The pattern was full and rich and safe; the sounds of
the world went on as they should, except in a small circle of which
he was the center. He waited, still, until the birds near him began
to chirp again without the raucous excitement of their alarm call;
until the brush near him rustled again with the sound of small
creatures returning to life after their moment of paralyzed fear of
the giant intruder in the world.

He was satisfied. But still he lashed the meat bag to
the highest branch he could reach and set out again, making a wide
circle around his camp. He moved with difficulty through the tangled
brush, unable to follow even the animal trails. He watched carefully
as he circled, his eyes flirting over the undergrowth, caressing the
tree trunks. He lay on his belly near the edge of the stream itself,
peering upstream and down before he crossed quickly and disappeared
into the brush on the other side. Nowhere along his course was there
any sign that a creature of man size—or man clumsiness—had
crossed that circle.

The entire circuit took more than half an hour, but
when he reached the hanging bag of meat again he was content. He had
known to start with that he was perfectly safe, here in the middle of
civilization. But he also knew the names of men found dead in places
where they were perfectly safe. He did not regard the half-hour
scrutiny as wasted; it was how he had learned to live.

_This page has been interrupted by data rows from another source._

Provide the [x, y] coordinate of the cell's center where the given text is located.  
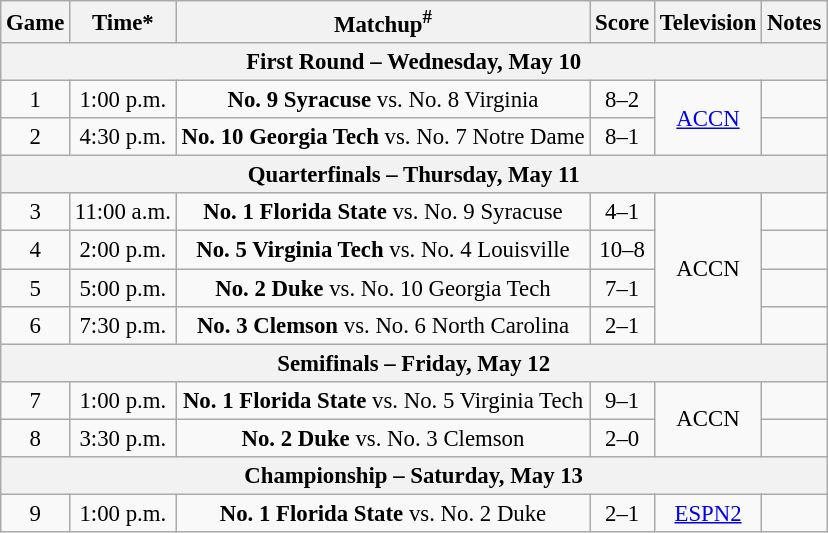
3 [36, 213]
7 [36, 400]
Score [622, 22]
8–2 [622, 100]
First Round – Wednesday, May 10 [414, 62]
Matchup# [383, 22]
3:30 p.m. [124, 438]
2 [36, 137]
8 [36, 438]
No. 1 Florida State vs. No. 9 Syracuse [383, 213]
9 [36, 513]
No. 5 Virginia Tech vs. No. 4 Louisville [383, 250]
8–1 [622, 137]
7:30 p.m. [124, 325]
4–1 [622, 213]
Quarterfinals – Thursday, May 11 [414, 175]
2–0 [622, 438]
4:30 p.m. [124, 137]
No. 9 Syracuse vs. No. 8 Virginia [383, 100]
No. 10 Georgia Tech vs. No. 7 Notre Dame [383, 137]
1 [36, 100]
Television [708, 22]
Game [36, 22]
Semifinals – Friday, May 12 [414, 363]
Championship – Saturday, May 13 [414, 476]
11:00 a.m. [124, 213]
No. 1 Florida State vs. No. 5 Virginia Tech [383, 400]
6 [36, 325]
Time* [124, 22]
No. 1 Florida State vs. No. 2 Duke [383, 513]
2:00 p.m. [124, 250]
ESPN2 [708, 513]
10–8 [622, 250]
5:00 p.m. [124, 288]
No. 3 Clemson vs. No. 6 North Carolina [383, 325]
No. 2 Duke vs. No. 10 Georgia Tech [383, 288]
7–1 [622, 288]
No. 2 Duke vs. No. 3 Clemson [383, 438]
4 [36, 250]
9–1 [622, 400]
5 [36, 288]
Notes [794, 22]
Provide the (x, y) coordinate of the cell's center where the given text is located.  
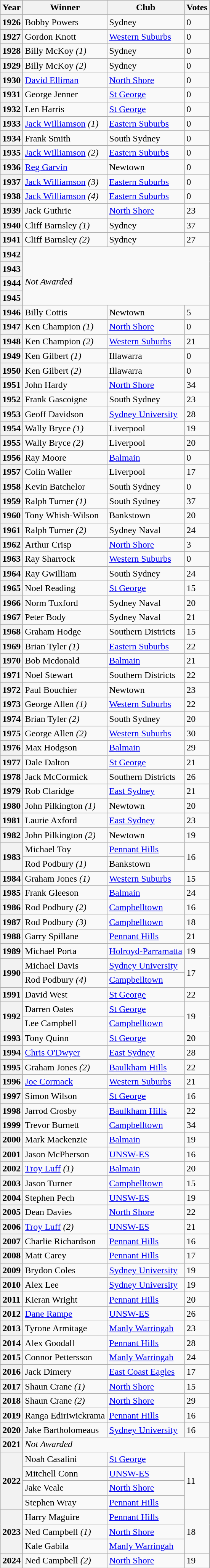
1980 (11, 805)
1991 (11, 994)
1973 (11, 704)
1930 (11, 80)
Jack Williamson (3) (65, 182)
Tyrone Armitage (65, 1327)
1968 (11, 631)
1952 (11, 399)
Kieran Wright (65, 1298)
Jack McCormick (65, 776)
2013 (11, 1327)
Noel Reading (65, 588)
1958 (11, 486)
Gordon Knott (65, 37)
Brydon Coles (65, 1270)
John Pilkington (1) (65, 805)
1967 (11, 617)
2004 (11, 1197)
1934 (11, 138)
2018 (11, 1400)
1945 (11, 298)
1935 (11, 152)
Frank Gleeson (65, 893)
Ken Gilbert (1) (65, 356)
Trevor Burnett (65, 1125)
1982 (11, 834)
2024 (11, 1560)
1960 (11, 515)
1927 (11, 37)
Shaun Crane (2) (65, 1400)
1985 (11, 893)
2015 (11, 1357)
Noah Casalini (65, 1458)
Ken Gilbert (2) (65, 370)
1954 (11, 428)
Wally Bryce (2) (65, 443)
Cliff Barnsley (2) (65, 240)
Colin Waller (65, 472)
Lee Campbell (65, 1023)
Rod Podbury (2) (65, 907)
2007 (11, 1241)
2010 (11, 1284)
Michael Toy (65, 849)
Peter Body (65, 617)
Jake Bartholomeaus (65, 1429)
1972 (11, 689)
1956 (11, 457)
Billy McKoy (1) (65, 51)
Shaun Crane (1) (65, 1386)
Chris O'Dwyer (65, 1052)
Troy Luff (1) (65, 1168)
30 (197, 733)
1988 (11, 936)
Bobby Powers (65, 22)
1965 (11, 588)
Norm Tuxford (65, 602)
Graham Jones (1) (65, 878)
Cliff Barnsley (1) (65, 225)
1975 (11, 733)
1955 (11, 443)
1933 (11, 123)
2008 (11, 1255)
Jack Guthrie (65, 211)
Graham Jones (2) (65, 1066)
Jason McPherson (65, 1154)
11 (197, 1480)
Rod Podbury (3) (65, 922)
1936 (11, 167)
1946 (11, 312)
1962 (11, 544)
George Jenner (65, 95)
1948 (11, 341)
Stephen Pech (65, 1197)
Winner (65, 8)
1943 (11, 269)
Jarrod Crosby (65, 1110)
1947 (11, 327)
Noel Stewart (65, 675)
East Coast Eagles (146, 1371)
Geoff Davidson (65, 414)
2001 (11, 1154)
1938 (11, 196)
1974 (11, 718)
Simon Wilson (65, 1095)
Arthur Crisp (65, 544)
Alex Goodall (65, 1342)
Brian Tyler (1) (65, 646)
Alex Lee (65, 1284)
Wally Bryce (1) (65, 428)
Graham Hodge (65, 631)
Rob Claridge (65, 791)
2023 (11, 1531)
Jack Williamson (4) (65, 196)
5 (197, 312)
1961 (11, 530)
1932 (11, 109)
2005 (11, 1212)
John Hardy (65, 385)
1978 (11, 776)
1939 (11, 211)
Votes (197, 8)
1953 (11, 414)
Ranga Ediriwickrama (65, 1415)
1964 (11, 573)
Matt Carey (65, 1255)
Ralph Turner (2) (65, 530)
2022 (11, 1480)
Tony Quinn (65, 1037)
Frank Smith (65, 138)
2003 (11, 1183)
Dane Rampe (65, 1313)
1942 (11, 254)
Year (11, 8)
1949 (11, 356)
Michael Davis (65, 965)
Club (146, 8)
1998 (11, 1110)
1995 (11, 1066)
2011 (11, 1298)
1999 (11, 1125)
2014 (11, 1342)
Holroyd-Parramatta (146, 951)
1951 (11, 385)
Ray Sharrock (65, 559)
Dean Davies (65, 1212)
1969 (11, 646)
Bob Mcdonald (65, 660)
Michael Porta (65, 951)
2002 (11, 1168)
2006 (11, 1226)
1937 (11, 182)
27 (197, 240)
2020 (11, 1429)
2012 (11, 1313)
1983 (11, 856)
George Allen (1) (65, 704)
1931 (11, 95)
1994 (11, 1052)
1990 (11, 972)
1971 (11, 675)
1993 (11, 1037)
Len Harris (65, 109)
2009 (11, 1270)
Ken Champion (1) (65, 327)
Ray Moore (65, 457)
Jason Turner (65, 1183)
1959 (11, 501)
Jack Williamson (1) (65, 123)
Harry Maguire (65, 1516)
Charlie Richardson (65, 1241)
Billy Cottis (65, 312)
Mitchell Conn (65, 1473)
Brian Tyler (2) (65, 718)
Ned Campbell (1) (65, 1531)
1970 (11, 660)
2000 (11, 1139)
1957 (11, 472)
1984 (11, 878)
Jake Veale (65, 1487)
1992 (11, 1016)
1977 (11, 762)
David West (65, 994)
2017 (11, 1386)
George Allen (2) (65, 733)
1963 (11, 559)
Max Hodgson (65, 747)
1979 (11, 791)
1966 (11, 602)
1941 (11, 240)
Ken Champion (2) (65, 341)
3 (197, 544)
1997 (11, 1095)
Connor Pettersson (65, 1357)
1928 (11, 51)
Ralph Turner (1) (65, 501)
1987 (11, 922)
Kevin Batchelor (65, 486)
1996 (11, 1081)
1926 (11, 22)
Kale Gabila (65, 1545)
1976 (11, 747)
Ned Campbell (2) (65, 1560)
Ray Gwilliam (65, 573)
Billy McKoy (2) (65, 66)
1989 (11, 951)
Troy Luff (2) (65, 1226)
Laurie Axford (65, 820)
1950 (11, 370)
Darren Oates (65, 1008)
Rod Podbury (4) (65, 979)
Mark Mackenzie (65, 1139)
Joe Cormack (65, 1081)
David Elliman (65, 80)
John Pilkington (2) (65, 834)
Rod Podbury (1) (65, 863)
1981 (11, 820)
Jack Dimery (65, 1371)
Reg Garvin (65, 167)
Dale Dalton (65, 762)
Garry Spillane (65, 936)
2019 (11, 1415)
Stephen Wray (65, 1502)
2016 (11, 1371)
1986 (11, 907)
Jack Williamson (2) (65, 152)
1940 (11, 225)
1929 (11, 66)
Tony Whish-Wilson (65, 515)
Paul Bouchier (65, 689)
1944 (11, 283)
Frank Gascoigne (65, 399)
2021 (11, 1444)
Determine the (x, y) coordinate at the center of the cell enclosing the given text.  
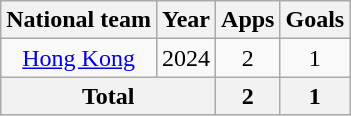
National team (79, 20)
Goals (315, 20)
Total (108, 96)
2024 (186, 58)
Apps (248, 20)
Year (186, 20)
Hong Kong (79, 58)
From the cell containing the given text, extract its center point as (x, y) coordinate. 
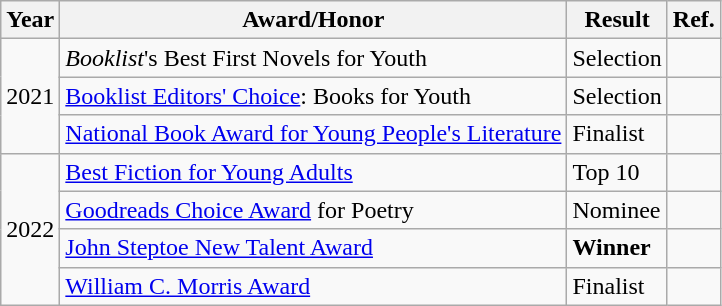
2021 (30, 96)
William C. Morris Award (314, 286)
John Steptoe New Talent Award (314, 248)
Year (30, 20)
Ref. (694, 20)
Top 10 (617, 172)
National Book Award for Young People's Literature (314, 134)
Result (617, 20)
Booklist Editors' Choice: Books for Youth (314, 96)
Winner (617, 248)
Goodreads Choice Award for Poetry (314, 210)
Best Fiction for Young Adults (314, 172)
Nominee (617, 210)
Booklist's Best First Novels for Youth (314, 58)
2022 (30, 229)
Award/Honor (314, 20)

His camp was a small grassy patch, a tiny glade on
the outside of a bend of the stream, where he could see up and down
with comparative ease but would himself be hidden by the clump of
brush at either end of the clearing. The stream itself was tiny, not
more than six feet across and ankle deep.

He approached camp from upwind, giving the bony old
horse his smell so she would not whicker in alarm. She stiffened as
she heard his approach through the brush, snuffed at the air and
dropped her head back to the grazing, taking no notice of the old man
when he finally appeared in the tiny clearing with the skin bag over
his shoulder. It had now been over four hours since he had wakened,
and he was hungry. Regretfully he set the skin of meat to one side
until he could tend to the matter of food.

He stripped off the greasy buckskins and stood naked
by the edge of the water. The old man's body was thin and hard, and
very white. Sun marks began abruptly at the middle of his forearms,
extending down his hands as though he had plunged his arms into a vat
of dye only so far. His face and neck, too, were dark, and a deep V
of brown pointed down his bony chest; the rest was white.

He walked into the middle of the stream and sat down
in the swirling shallow water. Even when he sat, it barely covered
his hips, piling up at his back in a tiny cold wave that bumped and
rolled around his spine. He scrubbed hard in the icy water, purifying
himself and wondering how he was going to go about it. The problem
was one he had come across only lately—too often, lately—and he
was not settled in his mind how to deal with it; no ritual he knew
was adequate. In normal life it didn't happen. He had to devise
something of his own, and was uneasy about it because he was not
gifted in that way.

The deer spirit was angry at him, he knew. He had
sung the song before starting to hunt, and then again in his mind
when he first saw her. The doe had listened, had understood his need
and accepted his promise that the flesh would die, only to live
again. Understanding and accepting, she had permitted herself to be
killed; the bargain was immortality. But now the old man, through his
loneness, was unable to bring her back to life again, and the guilt
of it was strong. He could, perhaps, plead his weakness; he was old,
and could carry only part of the meat. The organs he had taken, but
much of the muscle and all of the intestines had been left behind.
They were wasted; they would never live again in the body of a man.
No arrow points would be made from her bones, no pestles, no medicine
sticks, no needles. Her tendons would never be used to make clothing,
to bind up new moccasins, to seam the edges of a lodge. Her brains
would never be used to tan skins. Her hide would never make shirts to
keep a man warm when the snows came.